| Title: | Alveolar gradients in breath analysis. A pilot study with comparison of room air and inhaled air by simultaneous measurements using ion mobility spectrometry |
| Author(s): | Westhoff M; Kessler M; Baumbach JI; |
| Address: | "Department of Pneumology, Sleep and Respiratory Medicine, Hemer Lung Clinic, Theo-Funccius-Str. 1, 58675 Hemer, Germany. Witten/Herdecke University, Alfred-Herrhausen-Str. 50, 58448 Witten, Germany. University of Applied Sciences Munster, Hufferstrasse 27, 48149 Munster, Germany. B. Braun Melsungen AG, Branch Dortmund, Center of Competence Breath Analysis, Otto-Hahn-Str. 15, 44227 Dortmund, Germany.
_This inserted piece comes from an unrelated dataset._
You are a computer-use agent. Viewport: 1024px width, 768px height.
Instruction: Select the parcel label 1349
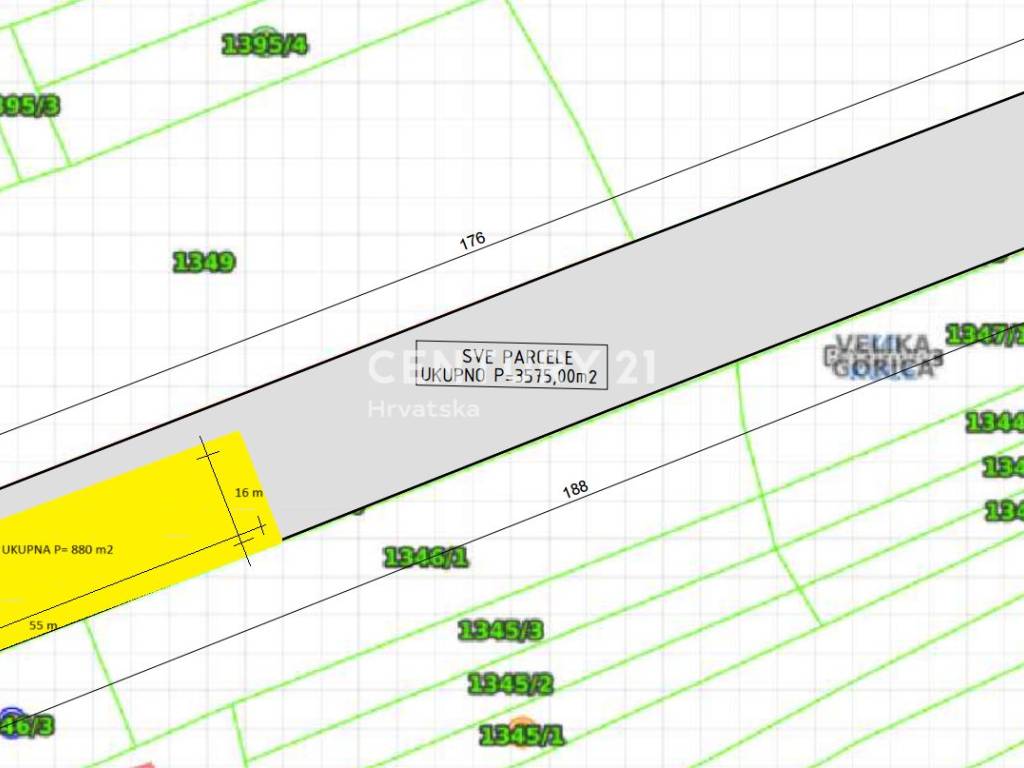point(204,262)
Technical University Dortmund, Faculty Bio- and Chemical Engineering, Emil-Figge-Str. 70, 44227 Dortmund, Germany" |
| ISSN/ISBN: | 1752-7163 (Electronic) 1752-7155 (Linking) |
| Abstract: | "Analyzing exhaled breath samples, especially using a highly sensitive method such as MCC/IMS (multi-capillary column/ion mobility spectrometry), may also detect analytes that are derived from exogenous production. In this regard, there is a discussion about the optimal interpretation of exhaled breath, either by considering volatile organic compounds (VOCs) only in exhaled breath or by additionally considering the composition of room air and calculating the alveolar gradients. However, there are no data on whether the composition and concentration of VOCs in room air are identical to those in truly inhaled air directly before analyzing the exhaled breath. The current study aimed to determine whether the VOCs in room air, which are usually used for the calculation of alveolar gradients, are identical to the VOCs in truly inhaled air. For the measurement of inhaled air and room air, two IMS, each coupled with an MCC that provided a pre-separation of the VOCs, were used in parallel. One device was used for sampling room air and the other for sampling inhaled air. Each device was coupled with a newly invented system that cleaned room air and provided a clean carrier gas, whereas formerly synthetic air had to be used as a carrier gas. In this pilot study, a healthy volunteer underwent three subsequent runs of sampling of inhaled air and simultaneous sampling and analysis of room air. Three of the selected 11 peaks (P4-unknown, P5-1-Butanol, and P9-Furan, 2-methyl-) had significantly higher intensities during inspiration than in room air, and four peaks (P1-1-Propanamine, N-(phenylmethylene), P2-2-Nonanone, P3-Benzene, 1,2,4-trimethyl-, and P11-Acetyl valeryl) had higher intensities in room air. Furthermore, four peaks (P6-Benzaldehyde, P7-Pentane, 2-methyl-, P8-Acetone, and P10-2-Propanamine) showed inconsistent differences in peak intensities between inhaled air and room air. To the best of our knowledge, this is the first study to compare simultaneous sampling of room air and inhaled air using MCC/IMS. The simultaneous measurement of inhaled air and room air showed that using room air for the calculation of alveolar gradients in breath analysis resulted in different alveolar gradient values than those obtained by measuring truly inhaled air" |
| Keywords: | Humans *Breath Tests Pilot Projects *Ion Mobility Spectrometry 1-Butanol Acetone exhaled breath analysis inhaled air ion mobility spectrometry multi-capillary column room air simultaneous sampling; |
| Notes: | "MedlineWesthoff, M Kessler, M Baumbach, J I eng England 2023/08/24 J Breath Res. 2023 Sep 4; 17(4). doi: 10.1088/1752-7163/acf338" |